While there is no cure for Huntington’s disease, symptom management significantly improves quality of life. Treatment focuses on motor, psychiatric, and nutritional domains.

Motor Symptoms

Olanzapine is a reasonable initial choice. Although tetrabenazine and deutetrabenazine are first-line for chorea, antipsychotics like olanzapine also reduce involuntary movements while stimulating appetite and weight gain (Frank, 2014). Its sedative effects may also improve sleep and irritability.

Psychiatric Symptoms

Mood swings, aggression, and depression require careful monitoring. Treatment options include:

  • SSRIs for depression and obsessive-compulsive features
  • Mood stabilizers (e.g., valproate) for impulsivity and aggression
  • Atypical antipsychotics for irritability and psychosis

Nutritional Support

Patients with HD often require high-calorie diets—sometimes 4,000–5,000 kcal/day—to maintain weight due to metabolic alterations (Pratley et al., 2000). A speech therapist should evaluate swallowing safety, and modified food textures may be necessary.

Rehabilitation Services

Interventions should include:

  • Physical therapy for balance and fall prevention
  • Occupational therapy for adaptive equipment and home safety
  • Regular cognitive therapy to support memory and executive functioning

Family Screening and Counseling

Because HD follows an autosomal dominant inheritance pattern, each sibling or offspring of an affected individual has a 50% chance of inheriting the mutation. Genetic counseling is crucial to ensure informed decision-making regarding predictive testing, family planning, and psychosocial impacts.

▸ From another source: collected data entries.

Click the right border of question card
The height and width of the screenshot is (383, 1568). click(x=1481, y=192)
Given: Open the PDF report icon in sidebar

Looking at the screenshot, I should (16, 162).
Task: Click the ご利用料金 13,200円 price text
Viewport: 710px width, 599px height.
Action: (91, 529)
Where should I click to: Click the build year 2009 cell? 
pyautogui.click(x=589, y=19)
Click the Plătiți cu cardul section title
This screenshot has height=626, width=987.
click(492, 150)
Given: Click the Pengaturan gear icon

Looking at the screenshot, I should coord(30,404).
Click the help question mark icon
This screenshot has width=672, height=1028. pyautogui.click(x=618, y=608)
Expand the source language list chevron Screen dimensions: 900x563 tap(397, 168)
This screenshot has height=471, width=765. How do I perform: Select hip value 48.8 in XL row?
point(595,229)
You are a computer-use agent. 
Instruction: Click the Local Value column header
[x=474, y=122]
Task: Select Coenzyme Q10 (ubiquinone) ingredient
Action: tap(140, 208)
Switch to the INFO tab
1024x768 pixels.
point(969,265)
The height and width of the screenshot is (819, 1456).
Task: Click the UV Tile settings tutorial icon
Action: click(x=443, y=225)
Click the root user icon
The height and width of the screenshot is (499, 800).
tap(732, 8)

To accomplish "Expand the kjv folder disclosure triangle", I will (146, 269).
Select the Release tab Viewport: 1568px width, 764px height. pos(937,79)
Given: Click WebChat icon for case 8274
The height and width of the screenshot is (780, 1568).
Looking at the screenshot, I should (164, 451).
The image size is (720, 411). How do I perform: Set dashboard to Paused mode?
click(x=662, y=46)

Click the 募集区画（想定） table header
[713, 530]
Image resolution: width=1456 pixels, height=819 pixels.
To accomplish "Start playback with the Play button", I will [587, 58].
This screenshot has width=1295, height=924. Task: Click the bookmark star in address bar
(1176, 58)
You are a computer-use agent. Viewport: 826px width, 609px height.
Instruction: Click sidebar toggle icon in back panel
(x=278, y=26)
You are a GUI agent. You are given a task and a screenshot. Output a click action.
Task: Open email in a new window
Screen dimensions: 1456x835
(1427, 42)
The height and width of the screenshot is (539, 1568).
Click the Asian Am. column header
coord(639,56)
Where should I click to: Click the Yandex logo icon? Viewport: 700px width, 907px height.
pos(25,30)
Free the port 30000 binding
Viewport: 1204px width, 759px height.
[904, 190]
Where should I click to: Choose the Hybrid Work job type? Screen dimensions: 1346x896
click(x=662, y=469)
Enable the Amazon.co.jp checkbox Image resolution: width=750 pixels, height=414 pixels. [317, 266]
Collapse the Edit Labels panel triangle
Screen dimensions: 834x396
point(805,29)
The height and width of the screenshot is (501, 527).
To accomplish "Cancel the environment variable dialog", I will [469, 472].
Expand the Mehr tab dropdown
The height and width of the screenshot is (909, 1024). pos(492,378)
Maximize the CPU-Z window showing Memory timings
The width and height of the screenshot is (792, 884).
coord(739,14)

Prognosis and Long-Term Considerations

Huntington’s disease is progressive and ultimately fatal, typically within 15–20 years of symptom onset. Key long-term considerations include:

  • Monitoring for aspiration pneumonia due to dysphagia
  • Planning for loss of independence and mobility
  • Advanced care planning, including future residential care
  • Management of late-stage symptoms such as rigidity, severe dementia, and choking risks

Early involvement of palliative care teams can improve quality of life and support family members.

Conclusion

Patient X’s symptom pattern, family history, and genetic testing confirm Huntington’s disease. His presentation is consistent with classic mid-adult onset HD, and his expanded CAG repeat count aligns with his age of symptom emergence. A multidisciplinary management plan aimed at symptom control, nutritional stabilization, psychiatric support, and family counseling is essential for optimizing his quality of life. Early intervention and ongoing monitoring can help slow functional decline and ensure he and his family receive comprehensive support.

References

  1. Aziz, N. A., et al. (2008). Weight loss in Huntington’s disease. Journal of Neurology.
  2. Bates, G., et al. (2015). Huntington’s disease. Oxford University Press.
  3. Frank, S. (2014). Tetrabenazine and neuropsychiatric symptoms in HD. Movement Disorders.
  4. Pratley, R. E., et al. (2000). Metabolic abnormalities in Huntington’s disease. Metabolism.
  5. Ross, C. A., et al. (2014). Huntington disease: Natural history, biomarkers, and prospects for therapeutics. Nature Reviews Neurology.
  6. Tabrizi, S. J., et al. (2013). Predictors of progression in Huntington’s disease. Lancet Neurology.
  7. Walker, F. O. (2007). Huntington’s disease. Lancet.
  8. Dolgin, E. (2016). The complicated biology of Huntington’s disease. Nature.
  9. MacDonald, M. E. (2003). HTT gene and repeat expansion mechanisms. Human Molecular Genetics.
  10. Quarrell, O. (2013). Huntington’s Disease Care. Oxford University Press.